It’s an exciting time in the world of electric vehicles. Electric vehicles are so new that many consumers aren’t completely aware of all the existing incentives available thanks to the U.S. Government. Automakers like Tesla have already reached a sales threshold that bars the company’s EVs from tax credit eligibility. Toyota is on its way to completely losing its tax incentive eligibility as well. Are Ford and the F-150 Lightning electric pickup truck next on the chopping block?
Is the Ford F-150 Lightning going to lose tax credit eligibility soon?
The Ford F-150 Lightning is incredibly popular despite just rolling off of the assembly line a few months ago. Ford amassed at least 200,000 F-150 Lightning reservations. While these sales numbers may be music to the Blue Oval’s ears, they could spell trouble for potential buyers.
The F-150 Lightning has crossed the sales threshold of 200,000 EV sales, so the EV tax incentive will likely begin to phase down soon. This means that the electric pickup truck will no longer be eligible for the full $7,500 tax credit. Instead, consumers will only be able to save $3,500 from the initial incentive. The incentive will continue to phase down levels until it is completely phased out for the automaker.
Toyota is currently experiencing its first phase down, and consumers should be worried.

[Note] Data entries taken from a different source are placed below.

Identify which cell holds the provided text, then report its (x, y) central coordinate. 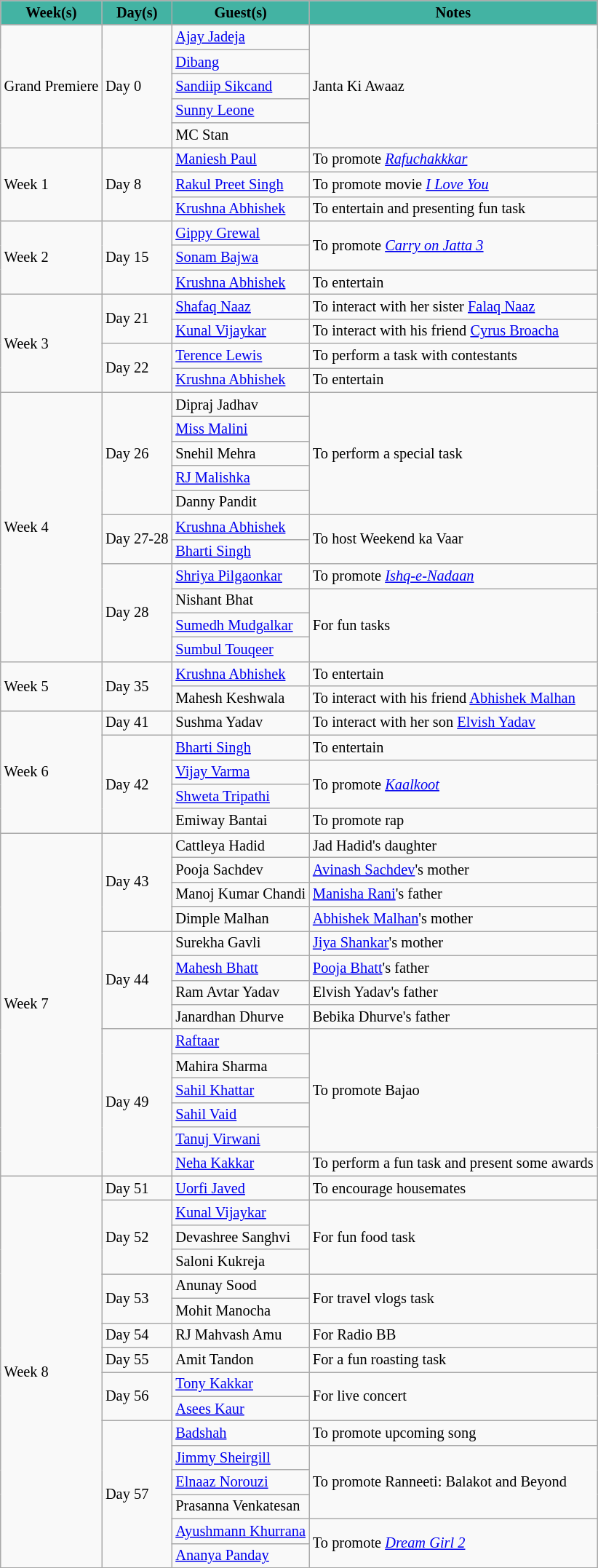
To interact with his friend Abhishek Malhan (453, 698)
Dibang (240, 62)
For a fun roasting task (453, 1359)
Week(s) (51, 12)
Snehil Mehra (240, 453)
Elvish Yadav's father (453, 992)
Day 44 (137, 979)
Dipraj Jadhav (240, 404)
Week 4 (51, 527)
Shweta Tripathi (240, 796)
Prasanna Venkatesan (240, 1506)
Ajay Jadeja (240, 37)
Mahesh Bhatt (240, 968)
To promote Ranneeti: Balakot and Beyond (453, 1481)
Day 27-28 (137, 538)
Sahil Khattar (240, 1090)
Neha Kakkar (240, 1163)
MC Stan (240, 135)
Ram Avtar Yadav (240, 992)
Ananya Panday (240, 1555)
Day 53 (137, 1298)
Sunny Leone (240, 111)
Saloni Kukreja (240, 1261)
Sonam Bajwa (240, 258)
To interact with her son Elvish Yadav (453, 722)
Janta Ki Awaaz (453, 86)
Shriya Pilgaonkar (240, 575)
Sumedh Mudgalkar (240, 625)
Emiway Bantai (240, 821)
For live concert (453, 1395)
Day 49 (137, 1102)
RJ Malishka (240, 478)
Asees Kaur (240, 1408)
Mahira Sharma (240, 1066)
Day 21 (137, 319)
To promote Ishq-e-Nadaan (453, 575)
To entertain and presenting fun task (453, 209)
To promote Rafuchakkkar (453, 159)
Dimple Malhan (240, 919)
Notes (453, 12)
Week 7 (51, 1004)
Manisha Rani's father (453, 894)
To promote Carry on Jatta 3 (453, 244)
Day 41 (137, 722)
To interact with her sister Falaq Naaz (453, 306)
Week 8 (51, 1371)
Tanuj Virwani (240, 1139)
Day 56 (137, 1395)
Mohit Manocha (240, 1310)
To perform a fun task and present some awards (453, 1163)
Uorfi Javed (240, 1188)
Raftaar (240, 1041)
Day 42 (137, 784)
Sandiip Sikcand (240, 86)
Day 55 (137, 1359)
Week 5 (51, 685)
To promote movie I Love You (453, 184)
Rakul Preet Singh (240, 184)
To perform a task with contestants (453, 356)
Day(s) (137, 12)
Day 15 (137, 258)
Jiya Shankar's mother (453, 943)
Day 0 (137, 86)
Danny Pandit (240, 502)
To promote Dream Girl 2 (453, 1542)
Week 3 (51, 343)
Sushma Yadav (240, 722)
Miss Malini (240, 428)
Pooja Sachdev (240, 869)
Day 52 (137, 1237)
Ayushmann Khurrana (240, 1531)
Pooja Bhatt's father (453, 968)
RJ Mahvash Amu (240, 1335)
Day 8 (137, 183)
Avinash Sachdev's mother (453, 869)
To perform a special task (453, 453)
Day 22 (137, 368)
Anunay Sood (240, 1285)
Vijay Varma (240, 772)
For fun tasks (453, 624)
For Radio BB (453, 1335)
Cattleya Hadid (240, 845)
Guest(s) (240, 12)
Elnaaz Norouzi (240, 1482)
Nishant Bhat (240, 600)
Day 28 (137, 613)
To encourage housemates (453, 1188)
Day 35 (137, 685)
Week 1 (51, 183)
To promote rap (453, 821)
Gippy Grewal (240, 233)
Day 51 (137, 1188)
To promote Bajao (453, 1090)
Badshah (240, 1432)
Surekha Gavli (240, 943)
Week 6 (51, 771)
To host Weekend ka Vaar (453, 538)
To promote upcoming song (453, 1432)
Devashree Sanghvi (240, 1237)
Tony Kakkar (240, 1384)
Sahil Vaid (240, 1115)
Day 54 (137, 1335)
Day 26 (137, 453)
Terence Lewis (240, 356)
Manoj Kumar Chandi (240, 894)
Sumbul Touqeer (240, 649)
Day 43 (137, 882)
Grand Premiere (51, 86)
Mahesh Keshwala (240, 698)
For travel vlogs task (453, 1298)
Day 57 (137, 1494)
Jimmy Sheirgill (240, 1457)
Shafaq Naaz (240, 306)
Jad Hadid's daughter (453, 845)
Maniesh Paul (240, 159)
To interact with his friend Cyrus Broacha (453, 331)
To promote Kaalkoot (453, 784)
Amit Tandon (240, 1359)
For fun food task (453, 1237)
Bebika Dhurve's father (453, 1016)
Week 2 (51, 258)
Janardhan Dhurve (240, 1016)
Abhishek Malhan's mother (453, 919)
Capture the cell that displays the provided text and extract its [x, y] central coordinate. 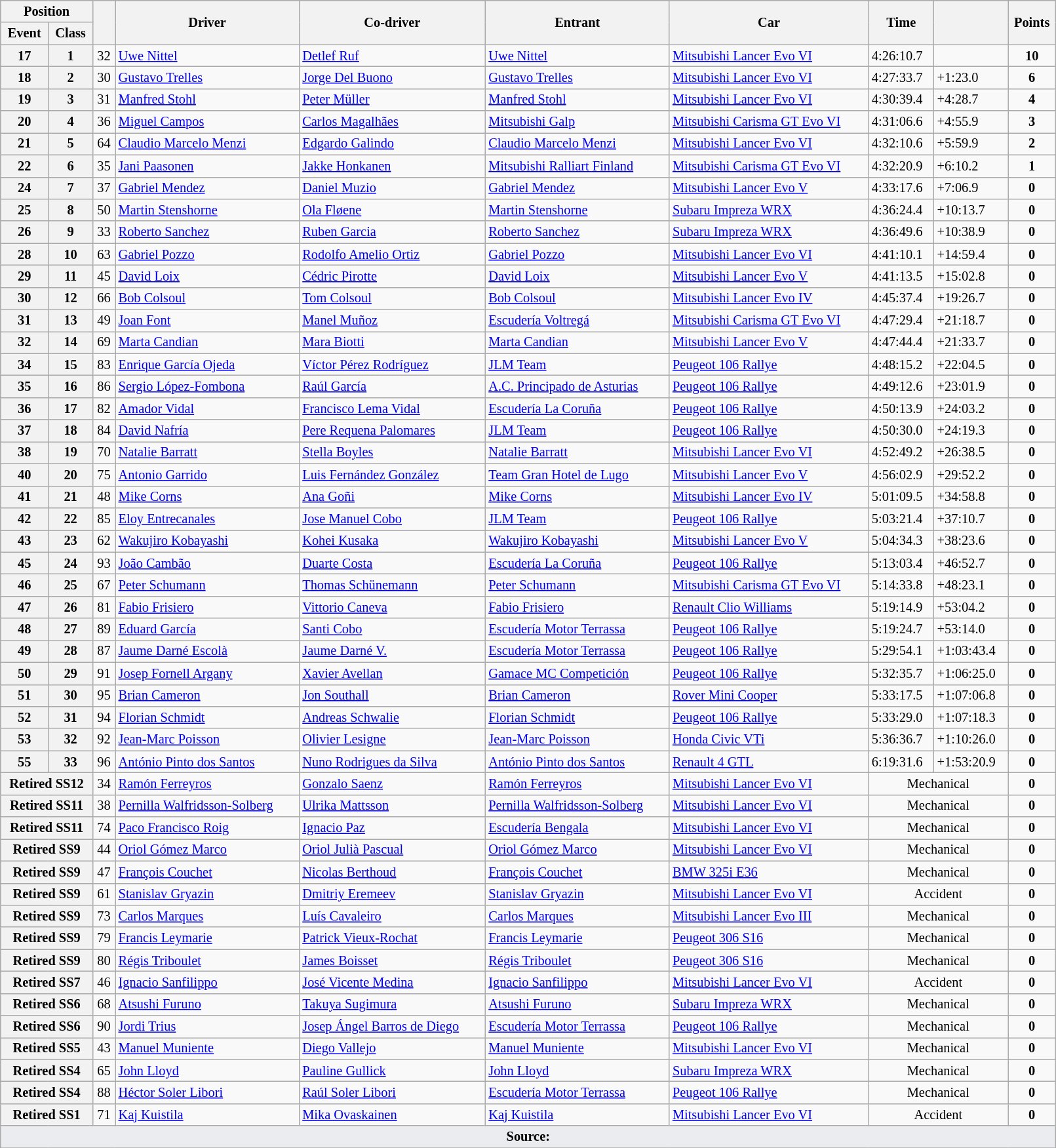
Santi Cobo [392, 629]
4:26:10.7 [901, 56]
Jorge Del Buono [392, 77]
+1:23.0 [971, 77]
90 [104, 1027]
5 [71, 144]
Gamace MC Competición [577, 673]
62 [104, 541]
4:56:02.9 [901, 475]
86 [104, 386]
Daniel Muzio [392, 188]
+24:03.2 [971, 408]
5:29:54.1 [901, 651]
Jaume Darné V. [392, 651]
+23:01.9 [971, 386]
Retired SS12 [47, 783]
Entrant [577, 22]
Kohei Kusaka [392, 541]
Antonio Garrido [207, 475]
Source: [528, 1137]
Enrique García Ojeda [207, 364]
5:32:35.7 [901, 673]
Francisco Lema Vidal [392, 408]
Pere Requena Palomares [392, 431]
Luís Cavaleiro [392, 916]
Event [25, 33]
Retired SS7 [47, 982]
Andreas Schwalie [392, 717]
Jani Paasonen [207, 166]
5:13:03.4 [901, 563]
4:49:12.6 [901, 386]
+37:10.7 [971, 518]
Ana Goñi [392, 497]
+48:23.1 [971, 585]
91 [104, 673]
70 [104, 452]
Rover Mini Cooper [769, 695]
4:45:37.4 [901, 298]
79 [104, 938]
4:41:13.5 [901, 276]
Patrick Vieux-Rochat [392, 938]
+10:38.9 [971, 232]
41 [25, 497]
Renault Clio Williams [769, 607]
40 [25, 475]
José Vicente Medina [392, 982]
Mitsubishi Galp [577, 122]
Position [47, 11]
David Nafría [207, 431]
94 [104, 717]
+53:14.0 [971, 629]
4:52:49.2 [901, 452]
+19:26.7 [971, 298]
Points [1032, 22]
Honda Civic VTi [769, 739]
89 [104, 629]
69 [104, 342]
+46:52.7 [971, 563]
Mitsubishi Ralliart Finland [577, 166]
Nuno Rodrigues da Silva [392, 762]
Escudería Bengala [577, 828]
5:33:29.0 [901, 717]
Josep Fornell Argany [207, 673]
Escudería Voltregá [577, 321]
52 [25, 717]
+22:04.5 [971, 364]
61 [104, 894]
João Cambão [207, 563]
16 [71, 386]
66 [104, 298]
5:33:17.5 [901, 695]
71 [104, 1114]
5:01:09.5 [901, 497]
Thomas Schünemann [392, 585]
+21:33.7 [971, 342]
Ola Fløene [392, 210]
Héctor Soler Libori [207, 1093]
+1:07:06.8 [971, 695]
6:19:31.6 [901, 762]
4:41:10.1 [901, 254]
Takuya Sugimura [392, 1004]
4:32:20.9 [901, 166]
BMW 325i E36 [769, 872]
Luis Fernández González [392, 475]
+14:59.4 [971, 254]
Jordi Trius [207, 1027]
67 [104, 585]
84 [104, 431]
+1:07:18.3 [971, 717]
5:03:21.4 [901, 518]
85 [104, 518]
5:36:36.7 [901, 739]
Carlos Magalhães [392, 122]
4:50:30.0 [901, 431]
+26:38.5 [971, 452]
Xavier Avellan [392, 673]
93 [104, 563]
92 [104, 739]
+24:19.3 [971, 431]
4:50:13.9 [901, 408]
Víctor Pérez Rodríguez [392, 364]
4:33:17.6 [901, 188]
Joan Font [207, 321]
5:19:24.7 [901, 629]
Miguel Campos [207, 122]
James Boisset [392, 960]
Diego Vallejo [392, 1048]
+1:53:20.9 [971, 762]
+1:03:43.4 [971, 651]
Renault 4 GTL [769, 762]
+7:06.9 [971, 188]
Detlef Ruf [392, 56]
Ignacio Paz [392, 828]
23 [71, 541]
4:36:49.6 [901, 232]
Co-driver [392, 22]
Edgardo Galindo [392, 144]
55 [25, 762]
+1:06:25.0 [971, 673]
Driver [207, 22]
74 [104, 828]
8 [71, 210]
+5:59.9 [971, 144]
4:36:24.4 [901, 210]
53 [25, 739]
11 [71, 276]
Ulrika Mattsson [392, 806]
4:48:15.2 [901, 364]
4:47:44.4 [901, 342]
+6:10.2 [971, 166]
73 [104, 916]
+4:28.7 [971, 100]
80 [104, 960]
64 [104, 144]
27 [71, 629]
Rodolfo Amelio Ortiz [392, 254]
+38:23.6 [971, 541]
Gonzalo Saenz [392, 783]
Mara Biotti [392, 342]
Jakke Honkanen [392, 166]
Paco Francisco Roig [207, 828]
5:14:33.8 [901, 585]
Duarte Costa [392, 563]
Tom Colsoul [392, 298]
Vittorio Caneva [392, 607]
12 [71, 298]
13 [71, 321]
82 [104, 408]
Jose Manuel Cobo [392, 518]
+21:18.7 [971, 321]
4:47:29.4 [901, 321]
4:27:33.7 [901, 77]
63 [104, 254]
Josep Ángel Barros de Diego [392, 1027]
Car [769, 22]
Retired SS5 [47, 1048]
Eduard García [207, 629]
4:31:06.6 [901, 122]
Mika Ovaskainen [392, 1114]
Manel Muñoz [392, 321]
65 [104, 1070]
96 [104, 762]
Time [901, 22]
Pauline Gullick [392, 1070]
Oriol Julià Pascual [392, 850]
7 [71, 188]
Eloy Entrecanales [207, 518]
+53:04.2 [971, 607]
+1:10:26.0 [971, 739]
5:04:34.3 [901, 541]
Cédric Pirotte [392, 276]
Peter Müller [392, 100]
+15:02.8 [971, 276]
14 [71, 342]
4:30:39.4 [901, 100]
Amador Vidal [207, 408]
51 [25, 695]
83 [104, 364]
Mitsubishi Lancer Evo III [769, 916]
88 [104, 1093]
5:19:14.9 [901, 607]
+10:13.7 [971, 210]
A.C. Principado de Asturias [577, 386]
Jon Southall [392, 695]
44 [104, 850]
9 [71, 232]
95 [104, 695]
Ruben Garcia [392, 232]
Team Gran Hotel de Lugo [577, 475]
68 [104, 1004]
15 [71, 364]
81 [104, 607]
Class [71, 33]
Olivier Lesigne [392, 739]
+4:55.9 [971, 122]
4:32:10.6 [901, 144]
87 [104, 651]
Sergio López-Fombona [207, 386]
75 [104, 475]
42 [25, 518]
Stella Boyles [392, 452]
Raúl García [392, 386]
+34:58.8 [971, 497]
Nicolas Berthoud [392, 872]
Raúl Soler Libori [392, 1093]
Dmitriy Eremeev [392, 894]
Retired SS1 [47, 1114]
Jaume Darné Escolà [207, 651]
+29:52.2 [971, 475]
For the text-containing cell, return its midpoint in (x, y) coordinate format. 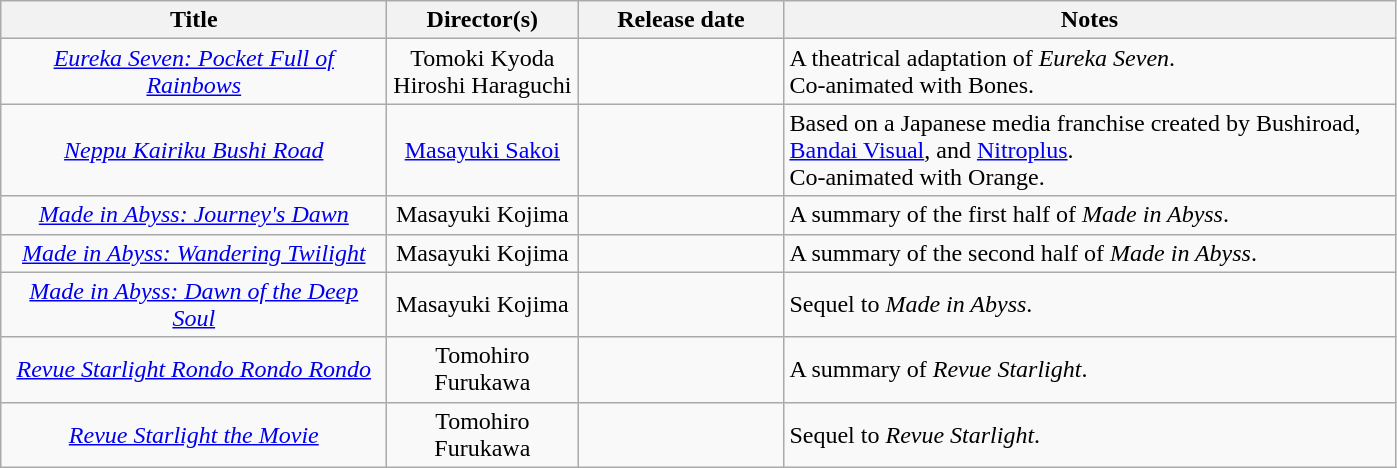
Based on a Japanese media franchise created by Bushiroad, Bandai Visual, and Nitroplus. Co-animated with Orange. (1090, 150)
Revue Starlight the Movie (194, 434)
Made in Abyss: Wandering Twilight (194, 253)
A theatrical adaptation of Eureka Seven. Co-animated with Bones. (1090, 72)
Revue Starlight Rondo Rondo Rondo (194, 370)
A summary of the first half of Made in Abyss. (1090, 215)
A summary of the second half of Made in Abyss. (1090, 253)
Notes (1090, 20)
Neppu Kairiku Bushi Road (194, 150)
Made in Abyss: Journey's Dawn (194, 215)
Release date (681, 20)
Eureka Seven: Pocket Full of Rainbows (194, 72)
Masayuki Sakoi (482, 150)
A summary of Revue Starlight. (1090, 370)
Sequel to Made in Abyss. (1090, 304)
Sequel to Revue Starlight. (1090, 434)
Director(s) (482, 20)
Made in Abyss: Dawn of the Deep Soul (194, 304)
Title (194, 20)
Tomoki Kyoda Hiroshi Haraguchi (482, 72)
Provide the [X, Y] coordinate of the cell's center where the given text is located.  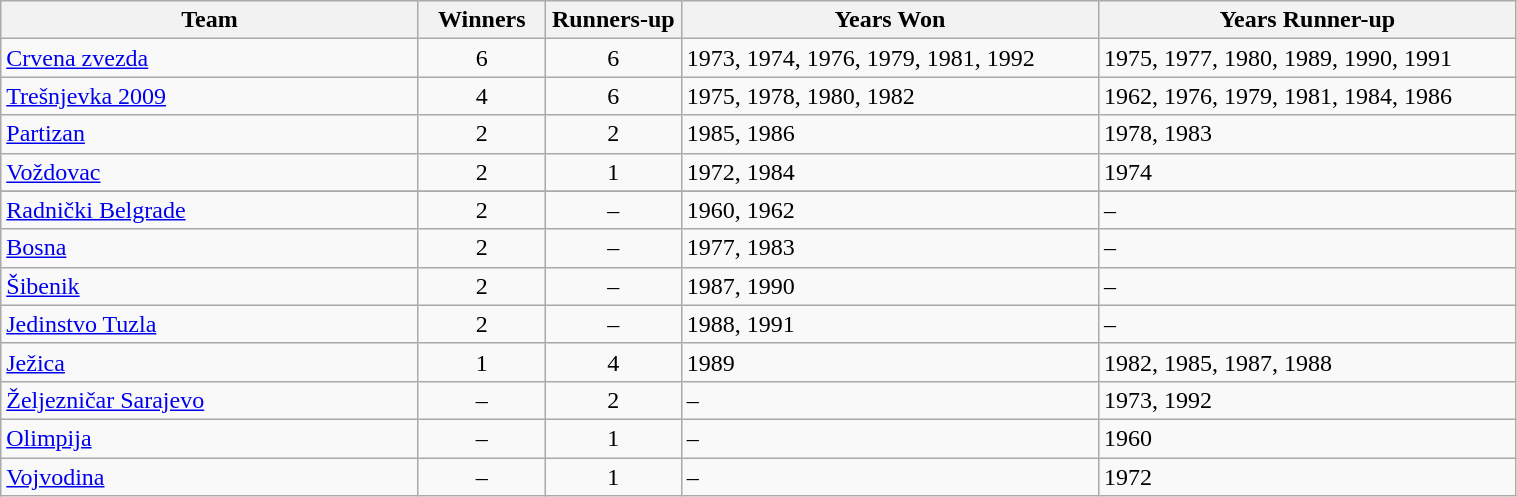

To sum it all up, the U.S. government is telling potential electric vehicle buyers “ya snooze, ya lose.” F-150 Lightning reservations filled up quickly. Thousands of potential buyers will miss out on the full tax incentive on the F-150 Lightning without even being aware of the truck’s fading eligibility.
You’ll have to pay over $36K for an F-150 Lightning
For some 200,000 lucky reservation holders, a $32,500 F-150 Lightning was too good of a deal to pass up. Many consumers had the foresight to reserve an electric truck from the first batch of EVs, knowing that the tax incentive wouldn’t last forever.
This isn’t the greatest news for F-150 Lightning fans, but there is a lesson and a golden opportunity here. If you want the F-150 Lightning and missed out on the full incentive, prepare yourself for the second batch of electric trucks. The next phase down from the full incentive is a $3,750 tax credit. This will bring the base model’s price above $36K. This may seem steep, but it’ll only get worse as time goes by and the incentive continues to phase down.
Car and Driver claims that the base model is “fairly spartan.” The longer you wait to order an F-150 Lightning, the further away upper trim levels get from affordability. The full tax incentive will undoubtedly be some Americans’ only hope of affording the XLT second trim level.
Is it time for a revised EV tax incentive?
Sure, electric vehicles are becoming more common, but they are still a rare sighting on many American roads. The tax incentive was initially created to promote the sale of eligible hybrid and electric vehicles. The current administration aims to reduce carbon emissions, but do our policies really reflect the sentiments of President Joe Biden?
The fight to popularize electric vehicles has only just begun and automakers are going to need all the help they can get, especially with talks of a nationwide recession. It’s evident that Americans can benefit from the full federal electric vehicle tax incentive now more than ever before as more options become available. Maybe it’s time that the incentive be revised to adapt to the current market and the American economy.